§ WHAT IS NEEDED: When you reach the line containing "File Naming Convention (64, 578)" in the entries below, begin reproducing lines exactly, and stop once the line containing "[NASA Home] (257, 50)" is done.

(Saved data entries)
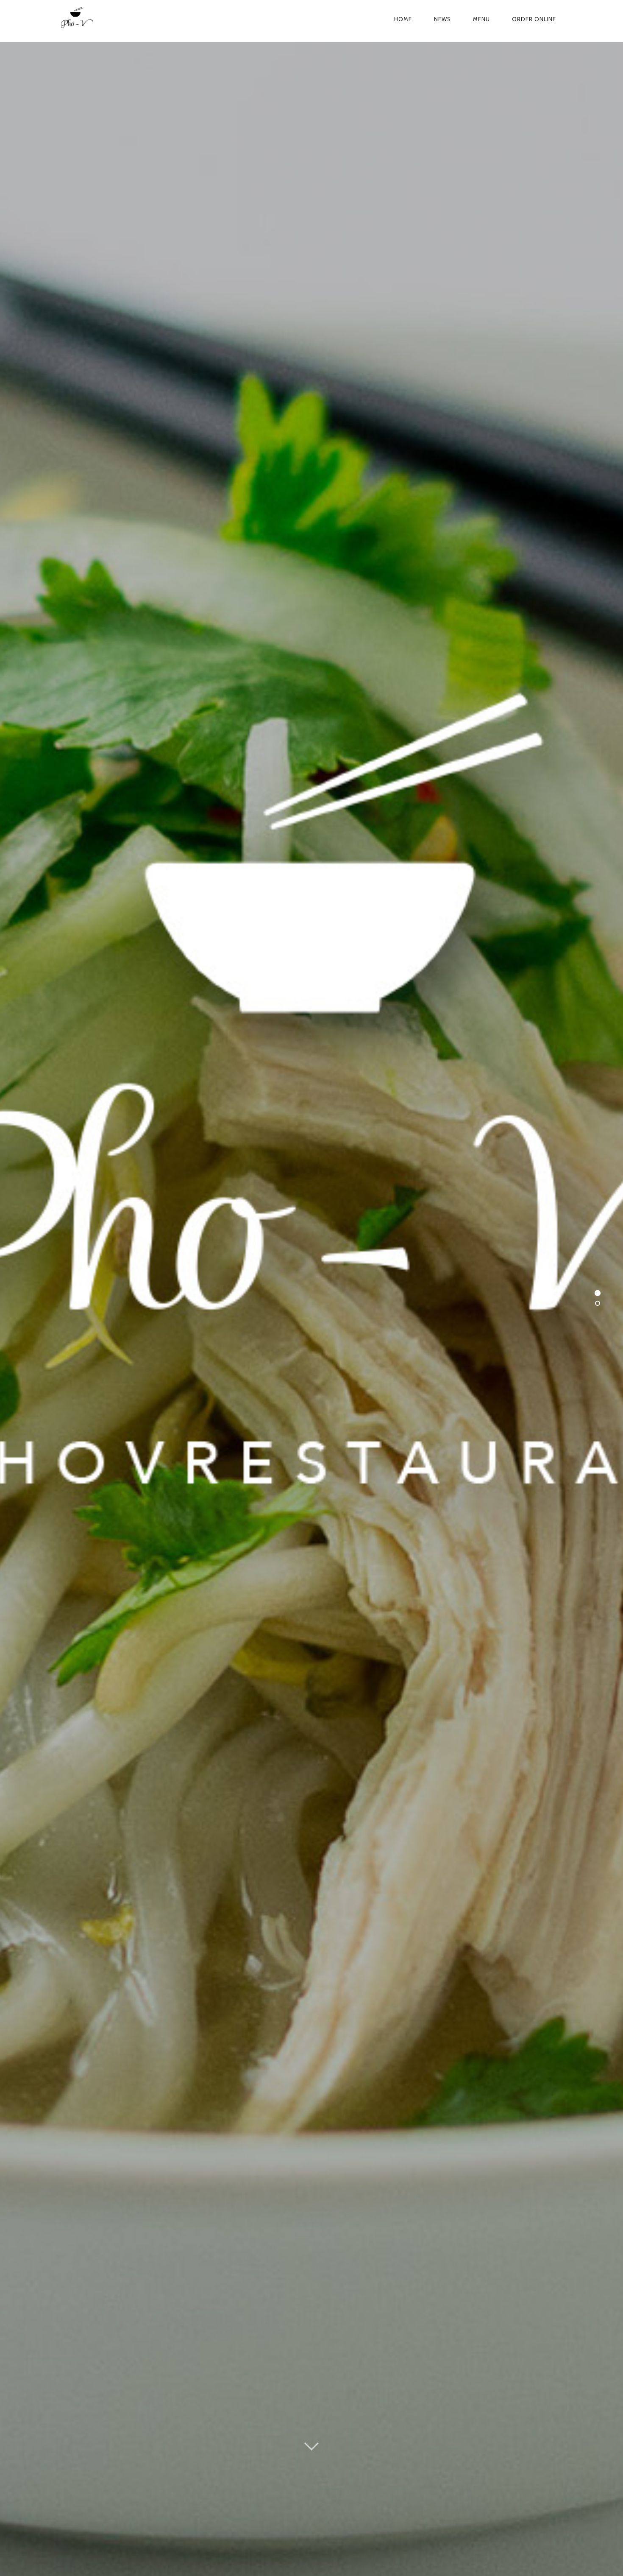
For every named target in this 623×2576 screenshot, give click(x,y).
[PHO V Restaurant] (101, 19)
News (442, 19)
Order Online (534, 19)
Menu (481, 19)
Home (403, 19)
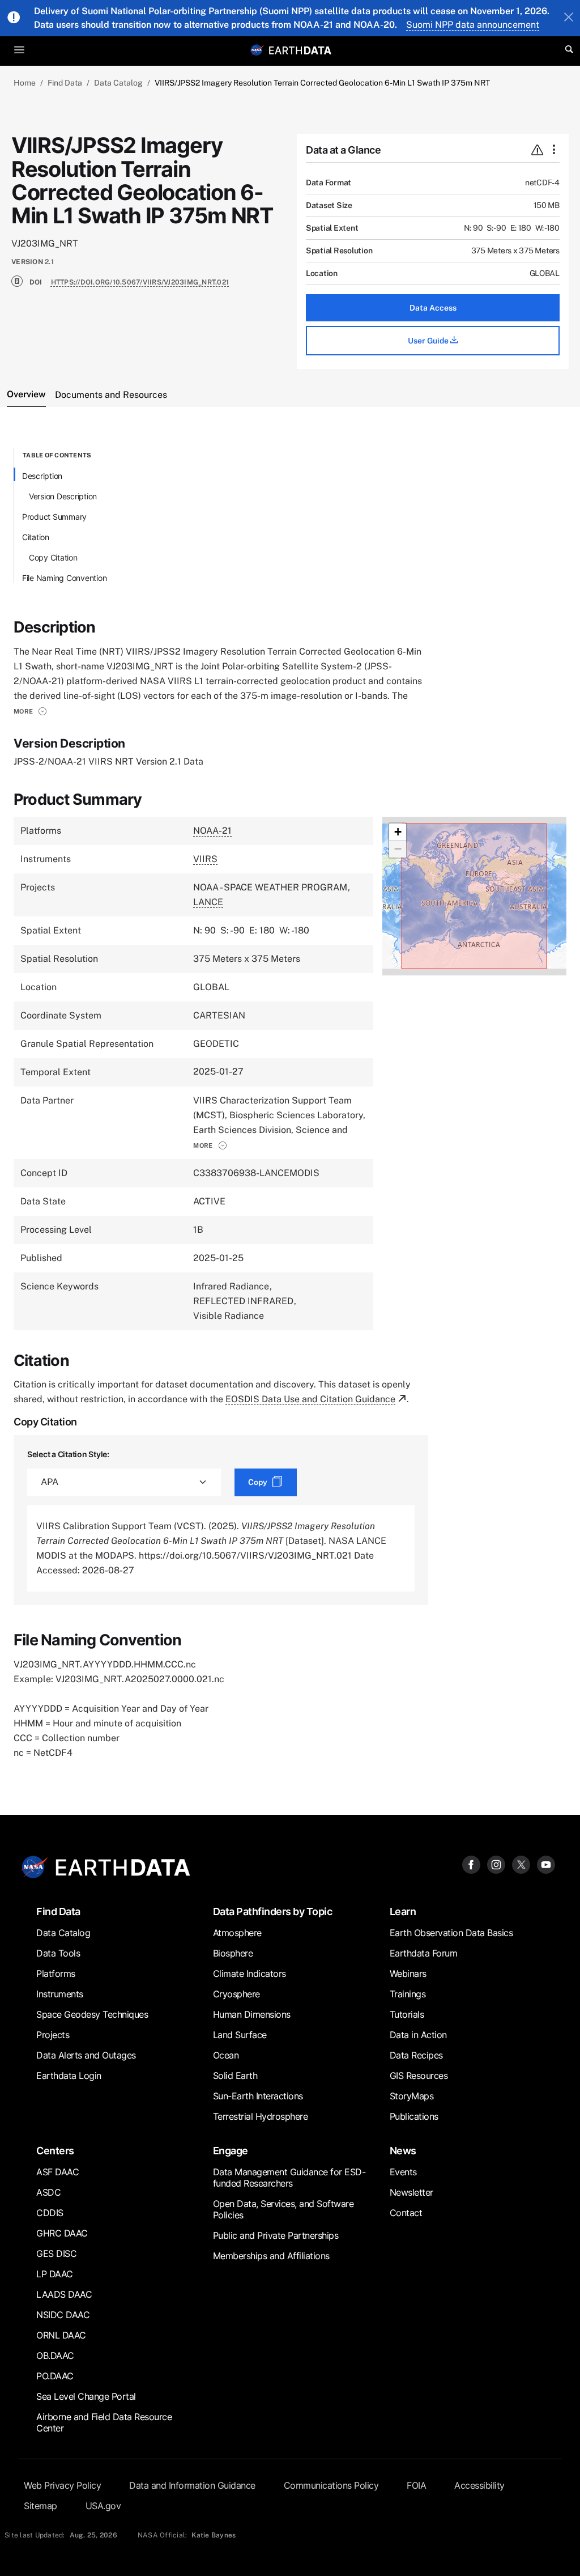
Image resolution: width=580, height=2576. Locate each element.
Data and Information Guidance (192, 2485)
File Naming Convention (64, 578)
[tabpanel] (290, 1104)
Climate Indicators (249, 1973)
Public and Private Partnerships (276, 2235)
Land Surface (240, 2034)
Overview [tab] (26, 394)
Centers (55, 2151)
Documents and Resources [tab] (111, 394)
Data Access (433, 307)
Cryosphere (236, 1994)
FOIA (416, 2485)
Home (25, 82)
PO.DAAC (55, 2376)
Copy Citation (53, 557)
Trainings (408, 1994)
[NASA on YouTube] (546, 1863)
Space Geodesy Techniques (92, 2014)
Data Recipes (416, 2055)
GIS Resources (419, 2075)
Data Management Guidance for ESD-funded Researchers (289, 2177)
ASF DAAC (57, 2172)
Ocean (226, 2055)
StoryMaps (412, 2096)
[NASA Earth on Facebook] (471, 1863)
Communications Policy (331, 2485)
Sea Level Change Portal (86, 2396)
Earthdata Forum (424, 1953)
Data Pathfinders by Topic (272, 1911)
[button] (30, 711)
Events (403, 2172)
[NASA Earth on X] (521, 1863)
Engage (230, 2151)
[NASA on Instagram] (496, 1863)
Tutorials (407, 2014)
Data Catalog (118, 82)
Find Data (65, 82)
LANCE (208, 902)
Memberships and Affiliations (271, 2255)
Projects (52, 2034)
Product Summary (54, 516)
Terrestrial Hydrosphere (260, 2116)
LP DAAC (54, 2274)
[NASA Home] (257, 50)
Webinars (408, 1973)
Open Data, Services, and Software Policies (283, 2209)
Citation (35, 537)
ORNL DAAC (61, 2335)
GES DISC (56, 2253)
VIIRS (205, 859)
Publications (414, 2116)
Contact (406, 2212)
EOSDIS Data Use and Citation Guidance (310, 1399)
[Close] (568, 18)
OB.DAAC (55, 2355)
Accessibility (479, 2485)
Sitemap (40, 2505)
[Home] (300, 49)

§ THE COMPLETED TASK:
File Naming Convention (64, 578)
[tabpanel] (290, 1104)
Climate Indicators (249, 1973)
Public and Private Partnerships (276, 2235)
Land Surface (240, 2034)
Overview [tab] (26, 394)
Centers (55, 2151)
Documents and Resources [tab] (111, 394)
Data Access (433, 307)
Cryosphere (236, 1994)
FOIA (416, 2485)
Home (25, 82)
PO.DAAC (55, 2376)
Copy Citation (53, 557)
Trainings (408, 1994)
[NASA on YouTube] (546, 1863)
Space Geodesy Techniques (92, 2014)
Data Recipes (416, 2055)
GIS Resources (419, 2075)
Data Management Guidance for ESD-funded Researchers (289, 2177)
ASF DAAC (57, 2172)
Ocean (226, 2055)
StoryMaps (412, 2096)
[NASA Earth on Facebook] (471, 1863)
Communications Policy (331, 2485)
Sea Level Change Portal (86, 2396)
Earthdata Forum (424, 1953)
Data Pathfinders by Topic (272, 1911)
[button] (30, 711)
Events (403, 2172)
[NASA Earth on X] (521, 1863)
Engage (230, 2151)
[NASA on Instagram] (496, 1863)
Tutorials (407, 2014)
Data Catalog (118, 82)
Find Data (65, 82)
LANCE (208, 902)
Memberships and Affiliations (271, 2255)
Projects (52, 2034)
Product Summary (54, 516)
Terrestrial Hydrosphere (260, 2116)
LP DAAC (54, 2274)
[NASA Home] (257, 50)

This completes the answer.